No se trataba solo de culpa—era algo más profundo que eso.

Era miedo.

Duda.

Vergüenza.

De ese tipo que clava sus garras en tus huesos y susurra todos los peores escenarios hasta que tu estómago se anuda sobre sí mismo.

Si nadie de mi familia me había dicho nunca que tenía poderes—si habían llegado tan lejos como para ocultármelo—entonces eso solo podía significar una cosa: revelarlo haría más daño que bien.

Negué lentamente con la cabeza, con la mirada fija en las sábanas blancas y limpias que me cubrían.

—No podemos —susurré—.

No podemos hacer que se preocupen más de lo que deberían.

—Cierto —Solstice estuvo de acuerdo con un asentimiento mientras venía a sentarse a mi lado.

Su presencia siempre había sido un bálsamo para mi caos.

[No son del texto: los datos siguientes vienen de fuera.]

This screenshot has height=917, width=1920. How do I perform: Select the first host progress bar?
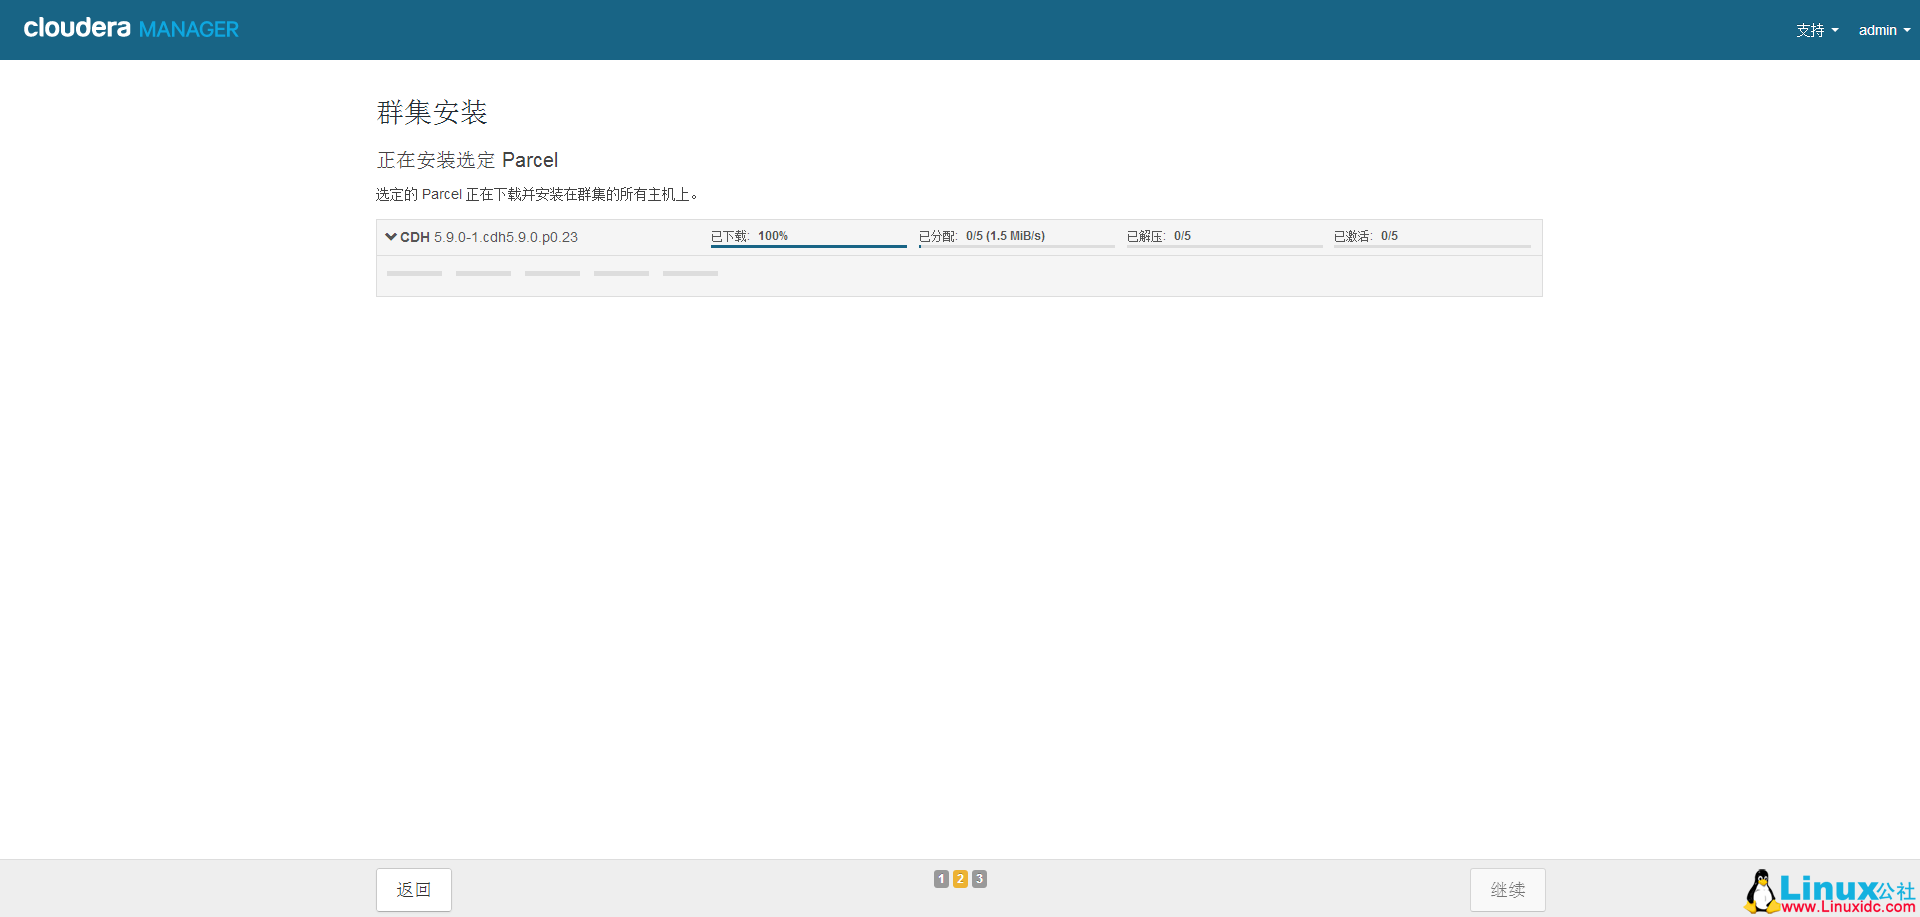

Hubo silencio por un momento, solo el leve tictac del reloj de pared lo rompía.

—Solstice —finalmente hablé en voz baja—.

Dime.

¿Cuál fue el resultado para nuestro equipo?

¿Ganamos o…?

—Lo declararon empate —respondió, metiéndose el cabello detrás de la oreja—, ya que se acabó el tiempo antes de que pudieran hacer un juicio adecuado.

Asentí lentamente.

—¿Y quiénes fueron las cuatro elegidas?

—Tú fuiste una de ellas —dijo, dándome una débil sonrisa—.

Isla, Astrea y Esmeralda fueron las otras tres.

Parpadeé sorprendida.

—¿Las otras…

fracasaron?

Se encogió ligeramente de hombros.

—Simplemente no destacaron lo suficiente aparte de ser terribles y Titania no pudo usar sus poderes.

Dejé que la información se asentara.

Debería haberme sentido orgullosa —fui elegida.

Pero todo lo que sentía era temor.

Porque, ¿y si me eligieron por las razones equivocadas?

¿Y si vieron algo…

antinatural?

—¿Qué crees que pensaron la Directora Whitmore y los demás sobre lo que pasó?

—pregunté en voz baja.

Los labios de Solstice se fruncieron pensativamente.

—Honestamente…

—hizo una pausa, luego exhaló—.

Sospechan algo.

Pero ya estoy pensando en una manera de explicarlo —para hacerlo parecer un suceso natural.

Tal vez decir que fue un terremoto causado por…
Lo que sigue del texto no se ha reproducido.